- [To be done]:
a – Reproduce, word for word, the passage of the SNV signal walkthrough starting at "Fig. 3 has the" and ending at "pileup on IGV.".
b – For each statement below, state yes or no according to the SNV signal walkthrough, and quote the words of the walkthrough that settle it. (i) The first SNV occurs at chr1:92,779,423. (ii) The script is to be run inside the virtual environment in which squigualiser is installed. (iii) The eventalign alignment in Fig. 3 allows the SNVs to be clearly observed in the signal domain.

- [Reading text]:
************

Fig. 1 shows a screenshot of IGV. The first long green track is a bed file that annotates the high confidence variant regions (intervals.bed). The second track is the high confidence variants vcf file (subset.vcf.gz). The third track is the bam file containing alignment track. The last track shows the aligned reads grouped as forward and reverse mapped reads. The first SNV occurs at chr1:92,779,405. The reference has A and all the reads have C. The second SNV occurs at chr1:92,779,423. Some reads have T while the reference has C.

image

Figure 1

The pipeline data is at test/data/raw/pipelines/pipeline_1/real_variant.

Note that the script must be executed inside the virtual environment where squigualiser is installed.

The bash script run.sh is very similar to the pipeline explained here. In addition to simulating the reference we also simulate the reference with the two SNVs (ref_SNV_added.fasta).

Fig.2 shows three tracks. The first is the reference to signal alignment using realign. The second is the reference simulated signal. The third is the reference with the two SNVs added simulated signal. Grey circles mark the SNVs we are interested in. There is no clear difference in the shape for the first SNV between the simulated signals. However, the drop from A to C (second track) is smaller than the drop from C to C (third track). The second SNV shows a clear difference where C to C (second track) drops while C to T (third track) jumps up. Note that the realigned plot does not have refined events. Hence, it is difficult to observe the above phenomena in the real signals.

image

Figure 2

Fig. 3 has the eventalign alignment instead of the realign alignment. This is a more clean alignment and allows to clearly observe the SNVs in the signal domain. Since the fist SNV is available in all reads a difference in the shapes among the signals cannot be observed. However, when compared to the simulated signal the real signals are different. This confirms the presence of the fist SNV. The second SNV has caused some signals to jump up while the rest drops down. The reads that jump up correspond with the SNV and this can be confirmed with the read pileup on IGV.

image

Figure 3

Apart from the signal variations observed at the two SNVs, there are couple more variations. One is at base C37. This might be a methylation. The other is at base C45. This could also be a methylation or an error in the eventalign tool. Squigualiser makes it possible to closely study these regions of interest that could uncover new information. Actually, after executing the methylation detection pipeline we found that these are methylated cites (including the C at SNV 2).

************

- [Data lines]:
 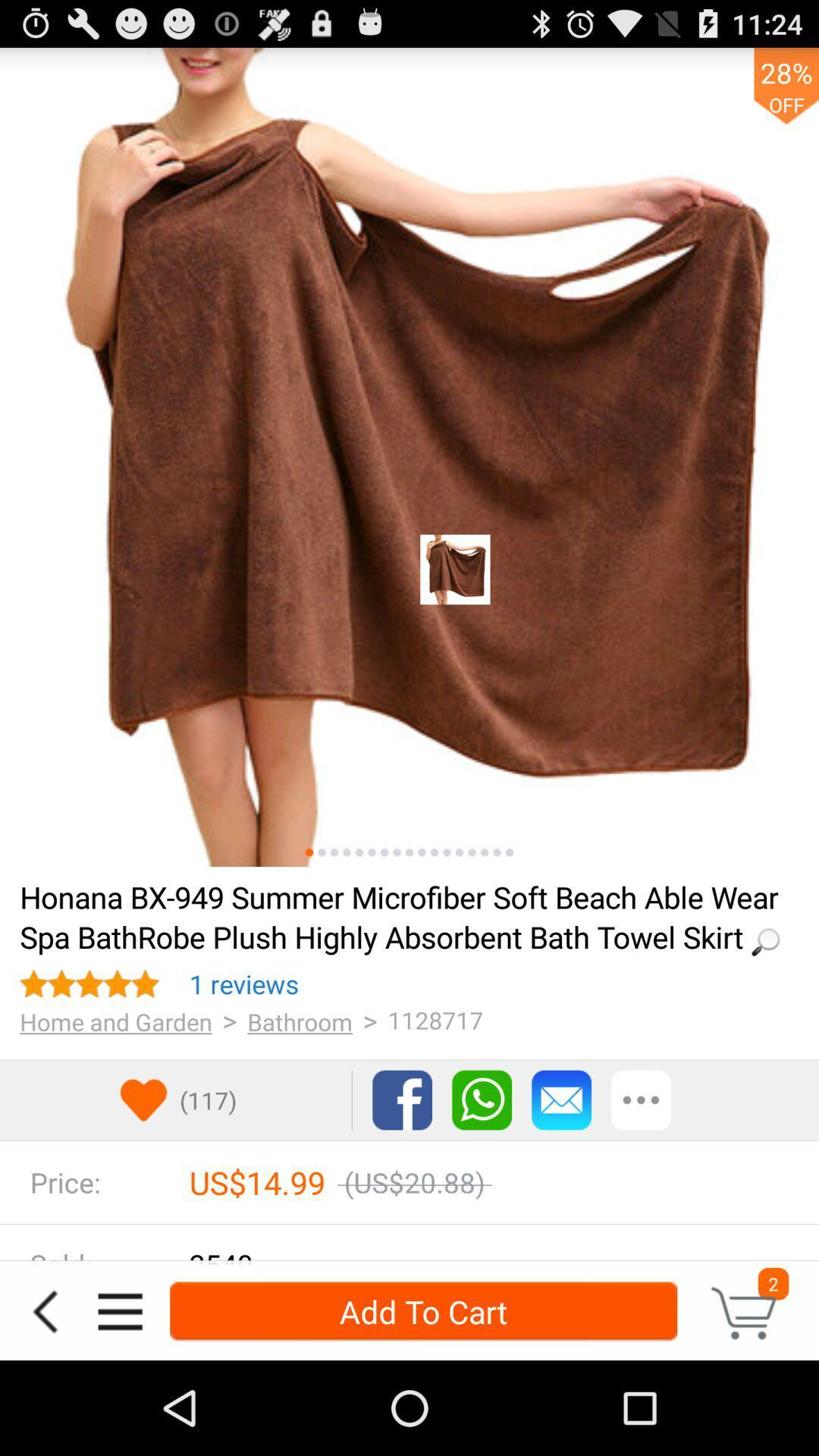 I want to click on set zoom, so click(x=359, y=852).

************

- [Outputs]:
a –
Fig. 3 has the eventalign alignment instead of the realign alignment. This is a more clean alignment and allows to clearly observe the SNVs in the signal domain. Since the fist SNV is available in all reads a difference in the shapes among the signals cannot be observed. However, when compared to the simulated signal the real signals are different. This confirms the presence of the fist SNV. The second SNV has caused some signals to jump up while the rest drops down. The reads that jump up correspond with the SNV and this can be confirmed with the read pileup on IGV.

b –
(i) No: "The first SNV occurs at chr1:92,779,405."
(ii) Yes: "Note that the script must be executed inside the virtual environment where squigualiser is installed."
(iii) Yes: "This is a more clean alignment and allows to clearly observe the SNVs in the signal domain."